Recorded data:
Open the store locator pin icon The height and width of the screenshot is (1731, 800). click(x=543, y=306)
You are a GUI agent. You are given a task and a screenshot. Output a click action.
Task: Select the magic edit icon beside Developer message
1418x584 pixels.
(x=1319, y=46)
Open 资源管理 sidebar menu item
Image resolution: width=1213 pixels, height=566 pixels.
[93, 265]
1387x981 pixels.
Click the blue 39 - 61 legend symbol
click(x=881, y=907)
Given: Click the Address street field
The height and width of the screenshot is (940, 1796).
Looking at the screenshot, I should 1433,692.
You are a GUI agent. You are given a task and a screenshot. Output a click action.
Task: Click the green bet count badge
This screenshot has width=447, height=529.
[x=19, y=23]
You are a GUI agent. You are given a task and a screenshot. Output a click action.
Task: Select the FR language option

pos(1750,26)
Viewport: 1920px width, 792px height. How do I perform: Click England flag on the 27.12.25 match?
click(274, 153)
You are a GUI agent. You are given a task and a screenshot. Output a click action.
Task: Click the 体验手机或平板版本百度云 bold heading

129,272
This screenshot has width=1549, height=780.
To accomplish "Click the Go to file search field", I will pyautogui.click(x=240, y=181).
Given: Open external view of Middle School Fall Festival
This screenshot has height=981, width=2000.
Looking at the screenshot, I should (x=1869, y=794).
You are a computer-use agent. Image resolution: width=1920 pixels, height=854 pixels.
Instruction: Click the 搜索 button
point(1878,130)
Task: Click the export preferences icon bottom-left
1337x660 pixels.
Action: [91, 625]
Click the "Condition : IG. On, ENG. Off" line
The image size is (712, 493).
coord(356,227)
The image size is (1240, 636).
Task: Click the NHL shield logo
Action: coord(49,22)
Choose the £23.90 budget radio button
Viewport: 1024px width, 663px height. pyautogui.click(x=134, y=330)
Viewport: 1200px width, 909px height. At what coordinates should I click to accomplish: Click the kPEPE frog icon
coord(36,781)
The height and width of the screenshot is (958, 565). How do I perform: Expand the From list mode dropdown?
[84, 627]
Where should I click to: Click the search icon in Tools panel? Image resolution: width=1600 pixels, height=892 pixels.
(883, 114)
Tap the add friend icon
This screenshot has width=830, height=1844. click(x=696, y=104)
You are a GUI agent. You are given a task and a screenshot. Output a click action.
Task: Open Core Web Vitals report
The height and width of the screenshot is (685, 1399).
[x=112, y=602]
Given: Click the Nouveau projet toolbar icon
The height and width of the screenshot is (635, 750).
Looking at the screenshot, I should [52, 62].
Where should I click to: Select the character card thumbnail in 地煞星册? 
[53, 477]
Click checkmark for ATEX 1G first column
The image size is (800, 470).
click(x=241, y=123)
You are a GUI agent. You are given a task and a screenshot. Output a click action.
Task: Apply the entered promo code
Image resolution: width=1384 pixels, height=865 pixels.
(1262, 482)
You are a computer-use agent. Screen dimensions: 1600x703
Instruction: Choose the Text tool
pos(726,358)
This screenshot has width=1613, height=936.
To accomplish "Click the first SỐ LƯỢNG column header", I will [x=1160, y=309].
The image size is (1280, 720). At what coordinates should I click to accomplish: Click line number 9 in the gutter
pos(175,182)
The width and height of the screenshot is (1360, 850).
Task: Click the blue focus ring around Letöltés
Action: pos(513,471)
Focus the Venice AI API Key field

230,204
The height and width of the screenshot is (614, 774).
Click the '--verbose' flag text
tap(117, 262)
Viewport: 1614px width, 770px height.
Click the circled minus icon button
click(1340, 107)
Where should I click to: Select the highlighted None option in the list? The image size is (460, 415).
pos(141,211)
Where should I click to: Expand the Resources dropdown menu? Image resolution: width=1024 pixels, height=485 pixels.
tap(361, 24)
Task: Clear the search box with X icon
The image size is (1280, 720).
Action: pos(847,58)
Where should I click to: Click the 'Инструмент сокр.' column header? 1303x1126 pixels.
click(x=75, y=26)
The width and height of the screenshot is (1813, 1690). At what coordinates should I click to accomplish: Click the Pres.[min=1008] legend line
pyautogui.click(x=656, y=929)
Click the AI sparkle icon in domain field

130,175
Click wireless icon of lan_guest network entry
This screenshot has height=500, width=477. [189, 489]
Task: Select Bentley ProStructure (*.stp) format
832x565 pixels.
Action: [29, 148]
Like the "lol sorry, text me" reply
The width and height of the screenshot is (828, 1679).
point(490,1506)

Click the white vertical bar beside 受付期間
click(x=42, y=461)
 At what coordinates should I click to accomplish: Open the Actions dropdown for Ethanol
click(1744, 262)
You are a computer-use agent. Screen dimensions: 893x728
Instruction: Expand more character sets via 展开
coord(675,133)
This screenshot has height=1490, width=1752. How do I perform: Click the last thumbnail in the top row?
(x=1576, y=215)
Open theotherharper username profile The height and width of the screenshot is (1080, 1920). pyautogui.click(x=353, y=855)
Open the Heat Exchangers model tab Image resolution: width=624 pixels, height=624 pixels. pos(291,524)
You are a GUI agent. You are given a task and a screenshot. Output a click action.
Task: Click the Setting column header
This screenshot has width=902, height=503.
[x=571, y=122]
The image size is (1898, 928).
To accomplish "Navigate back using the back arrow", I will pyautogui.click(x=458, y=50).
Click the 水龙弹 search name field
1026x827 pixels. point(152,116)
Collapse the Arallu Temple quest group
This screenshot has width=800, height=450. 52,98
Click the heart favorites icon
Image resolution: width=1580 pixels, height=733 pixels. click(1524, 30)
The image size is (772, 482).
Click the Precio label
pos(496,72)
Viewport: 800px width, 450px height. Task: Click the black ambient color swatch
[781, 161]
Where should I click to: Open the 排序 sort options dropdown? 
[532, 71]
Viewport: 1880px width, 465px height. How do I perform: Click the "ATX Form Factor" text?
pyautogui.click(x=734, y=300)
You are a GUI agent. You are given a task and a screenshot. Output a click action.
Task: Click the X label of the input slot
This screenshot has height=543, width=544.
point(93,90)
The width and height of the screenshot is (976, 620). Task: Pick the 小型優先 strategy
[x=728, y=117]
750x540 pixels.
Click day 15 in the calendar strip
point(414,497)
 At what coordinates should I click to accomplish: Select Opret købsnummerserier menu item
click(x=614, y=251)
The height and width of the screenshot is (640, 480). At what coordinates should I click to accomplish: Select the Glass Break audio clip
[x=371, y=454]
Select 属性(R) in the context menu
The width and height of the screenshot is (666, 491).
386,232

» What to work on: Reply by returning the full set of records above exactly.

» Response to the task:
Open the store locator pin icon The height and width of the screenshot is (1731, 800). click(x=543, y=306)
You are a GUI agent. You are given a task and a screenshot. Output a click action.
Task: Select the magic edit icon beside Developer message
1418x584 pixels.
(x=1319, y=46)
Open 资源管理 sidebar menu item
Image resolution: width=1213 pixels, height=566 pixels.
[93, 265]
1387x981 pixels.
Click the blue 39 - 61 legend symbol
click(x=881, y=907)
Given: Click the Address street field
The height and width of the screenshot is (940, 1796).
Looking at the screenshot, I should 1433,692.
You are a GUI agent. You are given a task and a screenshot. Output a click action.
Task: Click the green bet count badge
This screenshot has width=447, height=529.
[x=19, y=23]
You are a GUI agent. You are given a task and a screenshot. Output a click action.
Task: Select the FR language option

pos(1750,26)
Viewport: 1920px width, 792px height. How do I perform: Click England flag on the 27.12.25 match?
click(274, 153)
You are a GUI agent. You are given a task and a screenshot. Output a click action.
Task: Click the 体验手机或平板版本百度云 bold heading

129,272
This screenshot has width=1549, height=780.
To accomplish "Click the Go to file search field", I will pyautogui.click(x=240, y=181).
Given: Open external view of Middle School Fall Festival
This screenshot has height=981, width=2000.
Looking at the screenshot, I should (x=1869, y=794).
You are a computer-use agent. Image resolution: width=1920 pixels, height=854 pixels.
Instruction: Click the 搜索 button
point(1878,130)
Task: Click the export preferences icon bottom-left
1337x660 pixels.
Action: [91, 625]
Click the "Condition : IG. On, ENG. Off" line
The image size is (712, 493).
coord(356,227)
The image size is (1240, 636).
Task: Click the NHL shield logo
Action: coord(49,22)
Choose the £23.90 budget radio button
Viewport: 1024px width, 663px height. pyautogui.click(x=134, y=330)
Viewport: 1200px width, 909px height. At what coordinates should I click to accomplish: Click the kPEPE frog icon
coord(36,781)
The height and width of the screenshot is (958, 565). How do I perform: Expand the From list mode dropdown?
[84, 627]
Where should I click to: Click the search icon in Tools panel? Image resolution: width=1600 pixels, height=892 pixels.
(883, 114)
Tap the add friend icon
This screenshot has width=830, height=1844. click(x=696, y=104)
You are a GUI agent. You are given a task and a screenshot. Output a click action.
Task: Open Core Web Vitals report
The height and width of the screenshot is (685, 1399).
[x=112, y=602]
Given: Click the Nouveau projet toolbar icon
The height and width of the screenshot is (635, 750).
Looking at the screenshot, I should [52, 62].
Where should I click to: Select the character card thumbnail in 地煞星册? 
[53, 477]
Click checkmark for ATEX 1G first column
The image size is (800, 470).
click(x=241, y=123)
You are a GUI agent. You are given a task and a screenshot. Output a click action.
Task: Apply the entered promo code
Image resolution: width=1384 pixels, height=865 pixels.
(1262, 482)
You are a computer-use agent. Screen dimensions: 1600x703
Instruction: Choose the Text tool
pos(726,358)
This screenshot has width=1613, height=936.
To accomplish "Click the first SỐ LƯỢNG column header", I will [x=1160, y=309].
The image size is (1280, 720). At what coordinates should I click to accomplish: Click line number 9 in the gutter
pos(175,182)
The width and height of the screenshot is (1360, 850).
Task: Click the blue focus ring around Letöltés
Action: pos(513,471)
Focus the Venice AI API Key field

230,204
The height and width of the screenshot is (614, 774).
Click the '--verbose' flag text
tap(117, 262)
Viewport: 1614px width, 770px height.
Click the circled minus icon button
click(1340, 107)
Where should I click to: Select the highlighted None option in the list? The image size is (460, 415).
pos(141,211)
Where should I click to: Expand the Resources dropdown menu? Image resolution: width=1024 pixels, height=485 pixels.
tap(361, 24)
Task: Clear the search box with X icon
The image size is (1280, 720).
Action: pos(847,58)
Where should I click to: Click the 'Инструмент сокр.' column header? 1303x1126 pixels.
click(x=75, y=26)
The width and height of the screenshot is (1813, 1690). At what coordinates should I click to accomplish: Click the Pres.[min=1008] legend line
pyautogui.click(x=656, y=929)
Click the AI sparkle icon in domain field

130,175
Click wireless icon of lan_guest network entry
This screenshot has height=500, width=477. [189, 489]
Task: Select Bentley ProStructure (*.stp) format
832x565 pixels.
Action: [29, 148]
Like the "lol sorry, text me" reply
The width and height of the screenshot is (828, 1679).
point(490,1506)

Click the white vertical bar beside 受付期間
click(x=42, y=461)
 At what coordinates should I click to accomplish: Open the Actions dropdown for Ethanol
click(1744, 262)
You are a computer-use agent. Screen dimensions: 893x728
Instruction: Expand more character sets via 展开
coord(675,133)
This screenshot has height=1490, width=1752. How do I perform: Click the last thumbnail in the top row?
(x=1576, y=215)
Open theotherharper username profile The height and width of the screenshot is (1080, 1920). pyautogui.click(x=353, y=855)
Open the Heat Exchangers model tab Image resolution: width=624 pixels, height=624 pixels. pos(291,524)
You are a GUI agent. You are given a task and a screenshot. Output a click action.
Task: Click the Setting column header
This screenshot has width=902, height=503.
[x=571, y=122]
The image size is (1898, 928).
To accomplish "Navigate back using the back arrow", I will pyautogui.click(x=458, y=50).
Click the 水龙弹 search name field
1026x827 pixels. point(152,116)
Collapse the Arallu Temple quest group
This screenshot has width=800, height=450. 52,98
Click the heart favorites icon
Image resolution: width=1580 pixels, height=733 pixels. click(1524, 30)
The image size is (772, 482).
Click the Precio label
pos(496,72)
Viewport: 800px width, 450px height. Task: Click the black ambient color swatch
[781, 161]
Where should I click to: Open the 排序 sort options dropdown? 
[532, 71]
Viewport: 1880px width, 465px height. How do I perform: Click the "ATX Form Factor" text?
pyautogui.click(x=734, y=300)
You are a GUI agent. You are given a task and a screenshot. Output a click action.
Task: Click the X label of the input slot
This screenshot has height=543, width=544.
point(93,90)
The width and height of the screenshot is (976, 620). Task: Pick the 小型優先 strategy
[x=728, y=117]
750x540 pixels.
Click day 15 in the calendar strip
point(414,497)
 At what coordinates should I click to accomplish: Select Opret købsnummerserier menu item
click(x=614, y=251)
The height and width of the screenshot is (640, 480). At what coordinates should I click to accomplish: Select the Glass Break audio clip
[x=371, y=454]
Select 属性(R) in the context menu
The width and height of the screenshot is (666, 491).
386,232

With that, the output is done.